The FCA is now proposing two schemes bifurcating the original 17 year time period and imposing one scheme for the seven year period from 2007 to 2014 (Scheme 1) followed by a separate scheme for the ten year period from 2014 to 2024 (Scheme 2). This separation represents a clear acknowledgement of the risk of legal challenge from lenders to its powers in connection with a scheme for the earlier period between 2007 and 2014, when the FCA was not the regulator of consumer credit and reflects the FCA’s determination that payments to consumers in the later period should not be delayed.
The FCA has, however accepted some arguments from lenders concerning the proper legal interpretation of the law of limitation; and has made adjustments to the available remedies for high commission arrangements accordingly. There will also be a ‘de minimis’ threshold for redress across both schemes, and a number of important exclusions including for certain high value loans and certain tied arrangements for captive or white label models.

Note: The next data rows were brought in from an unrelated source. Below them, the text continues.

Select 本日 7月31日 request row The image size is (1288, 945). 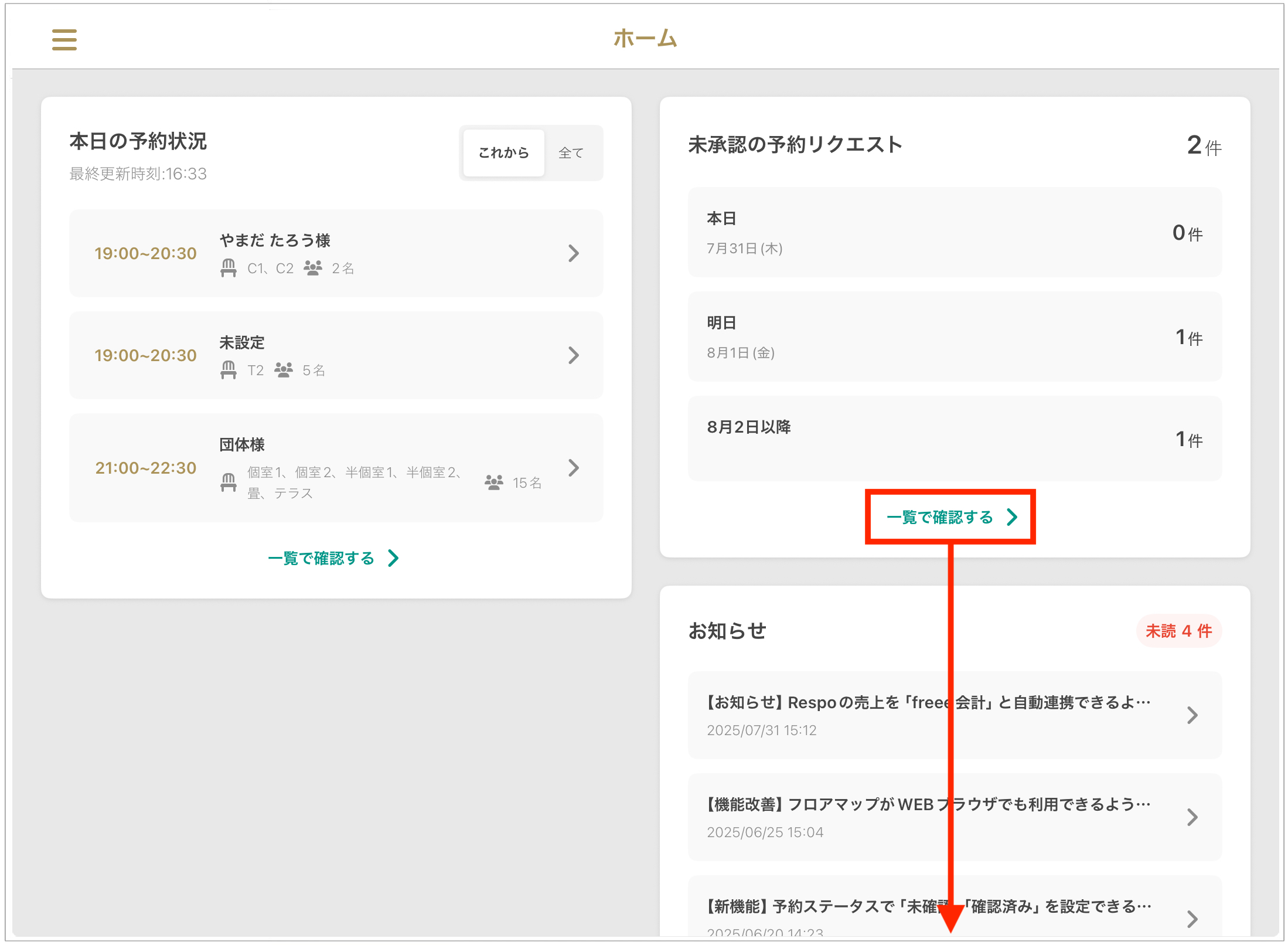tap(954, 233)
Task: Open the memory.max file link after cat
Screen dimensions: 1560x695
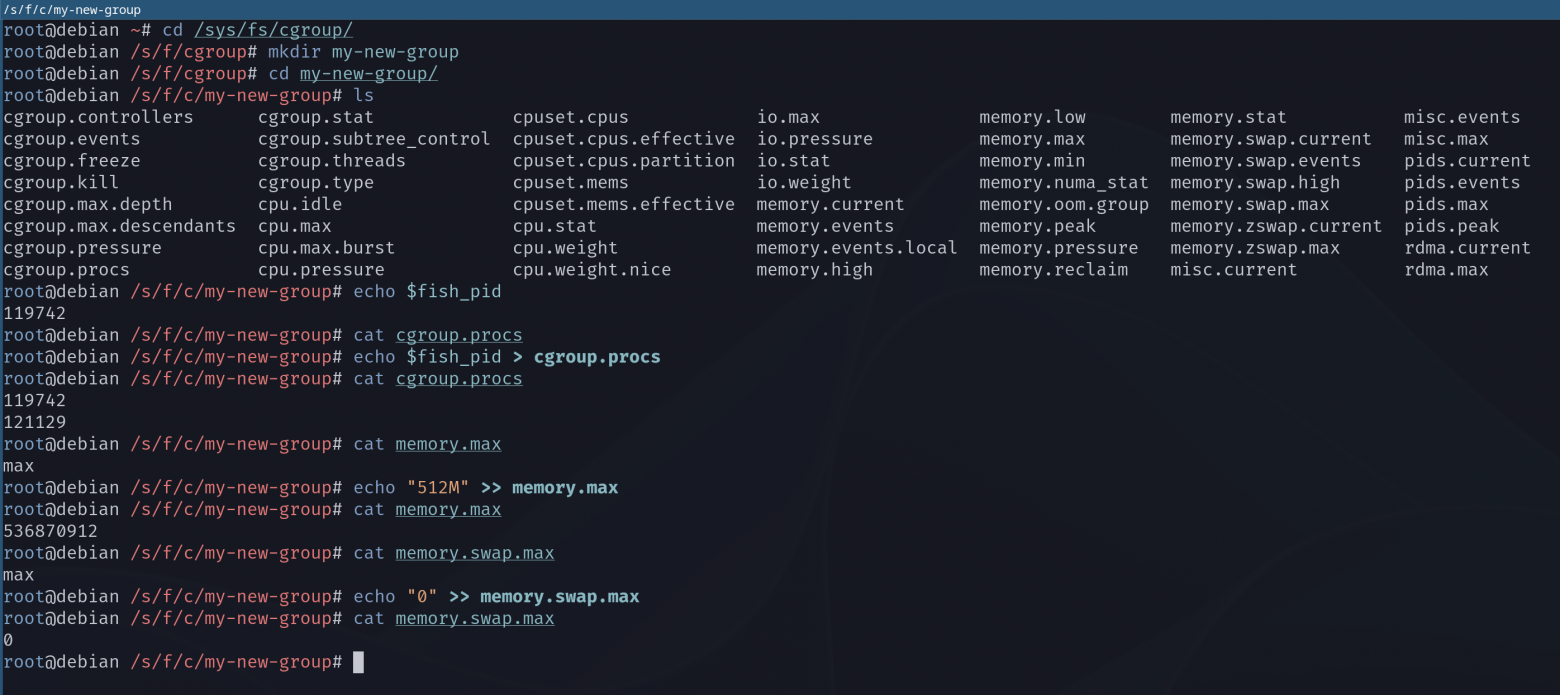Action: 448,444

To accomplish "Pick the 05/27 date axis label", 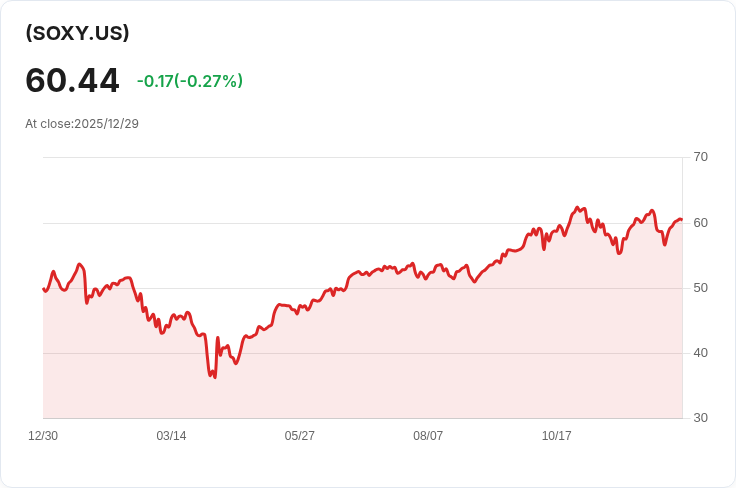I will (300, 436).
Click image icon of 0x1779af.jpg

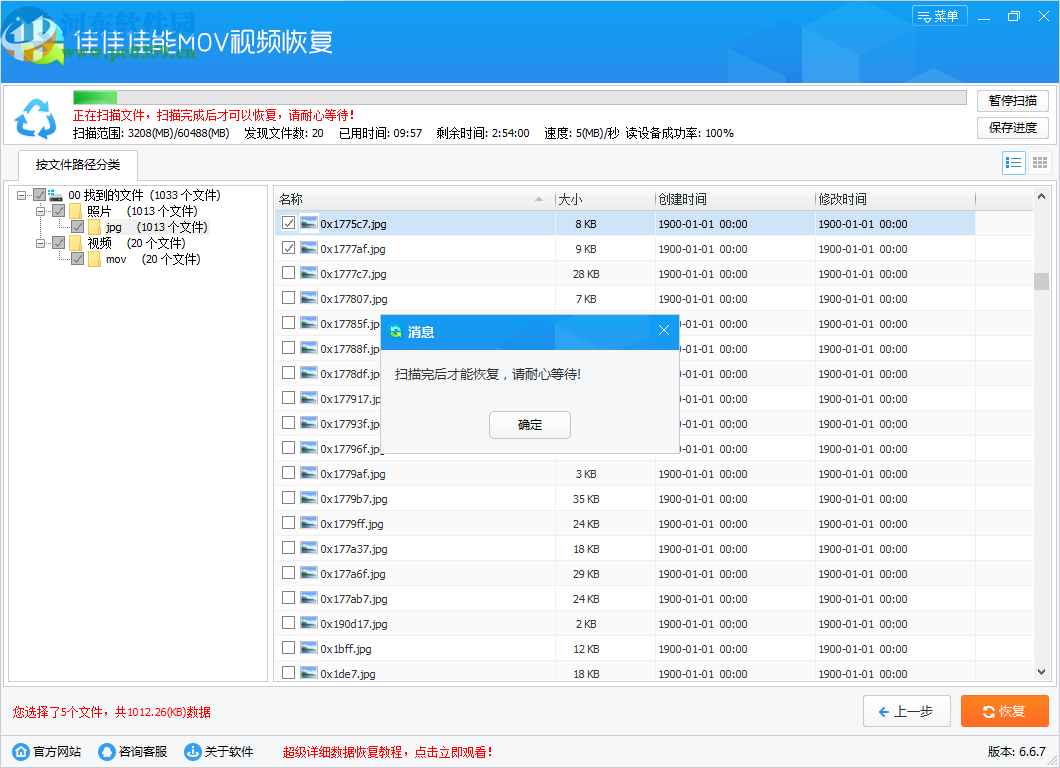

In sum, the impact of the schemes remains very significant for both consumers and lenders, with a total estimated cost to lenders of over £9bn; and over £7bn of redress expected to be paid to consumers. The delta here does, however demonstrate the scale of the challenge facing lenders operationalising the schemes. The FCA will scrutinise compliance by firms very carefully and closely; and consumers who disagree with a firm’s conclusions as to eligibility for redress under a scheme remain able to challenge it through the Financial Ombudsman Service (FOS) (whose power will be limited to assessing whether the lender properly followed the relevant scheme requirements) or to pursue claims through the courts.
On process, implementation periods of 5 months (Scheme 1) and 3 months (Scheme 2) have been introduced. Firms will only need to contact consumers who have already complained or who are potentially owed money, avoiding unnecessary communication with those not due redress. Firms can use a range of communication channels and recorded delivery is no longer mandatory. The opt-out process for complainants has been replaced with direct provisional redress decisions. Consumers must now actively accept redress before payment is made, rather than acceptance being assumed from non-response.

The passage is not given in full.